We need to install and load it first. It comes from a package called ggrepel - can you remember how to install and load libraries? Check on previous week’s content if you can’t remember exactly.
#|echo: false
library(ggrepel)language_exams |>
ggplot(aes(x = exam_1,
y = exam_2,
label = student,
color = age_cohort)) +
geom_point(size = 3) +
geom_text_repel(size = 4, segment.alpha = 2)
Step 5: Saving plots
This is the ggsave() command. Let’s try saving our plots in a few different file formats (png, pdf, jpeg). Have a look at the working directory to see if you can find your three new files.
ggsave('our_plot.png', width = 8, height = 6)
ggsave('our_plot.pdf', width = 8, height = 6)
ggsave('our_plot.jpeg', width = 8, height = 6)You can also save plots with specific resolutions. They default is dpi = 300.
Alternatively, you can also write string input: “retina” (dpi 320), “print” (dpi 300), or “screen” (dpi 72). Have a go at the following.
ggsave(
'our_plot_300.jpeg',
width = 8,
height = 6,
dpi = 300
)
ggsave(
'our_plot_screen.jpeg',
width = 8,
height = 6,
dpi = 'screen'
)
ggsave(
'our_plot_retina.jpeg',
width = 8,
height = 6,
dpi = 'retina'
)This may have seemed like a deep dive into ggplot, but honestly, we have only touched very lightly on ggplot. I recommend you check out online materials and start exploring! The best thing is that components layer upon each other, and you can learn and add new things as you go. The tidy structure of the syntax also means things can be changed or swapped out easily.
Step 6: Colours
In R, you can either specify colors by writing their names (e.g., “mistyrose”) or you can write the hexadecimal code (#FFE4E1).
You can try out compare the following.
The first uses the color names. The second uses the same colors but refers to them hexadecimal code.
barplot(c(2,5), col=c("paleturquoise", "mistyrose"))
barplot(c(2,5), col=c("#30D5C8", "#FFE4E1"))
The following website provides color names and a hex code finder:
https://r-graph-gallery.com/ggplot2-color.html
Take home task
- Can you create a plot using the language_exams object to draw a scatter plot between exam_1 and exam_2 scores?
language_exams |>
ggplot(aes(exam_1, exam_2)) +
geom_point()
- Draw a boxplot using ToothGrowth to show the differences between the supplement type and tooth length.
Hint: take a look at ?ToothGrowth to see what each column means.
ToothGrowth |>
ggplot(aes(supp, len)) +
geom_boxplot()
- Can you update the code for question 2 in order to plot only the dose differences for the OJ supplement? Hint, you’ll need to use filter on the dataset before creating the plot. We learnt about
filter()in last week’s worksheet, or look at?filter(second option, the one from dplyr “Keep rows that match a condition”) and check out examples at the bottom.

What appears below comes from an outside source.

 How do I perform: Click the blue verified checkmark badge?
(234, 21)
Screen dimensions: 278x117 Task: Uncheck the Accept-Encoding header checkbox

The plot should only show data from OJ tests for each level of dose.
ToothGrowth |>
filter(supp == "OJ") |> # keep only content OJ observations
ggplot(aes(dose, len)) +
geom_boxplot()
- Can you turn this into a violin plot? What do you think is better for commuicating the information?
ToothGrowth |>
filter(supp == "OJ") |>
ggplot(aes(dose, len)) +
geom_violin()
As for which is better, it’s subjective and depends on what you need to convey as part of your narrative.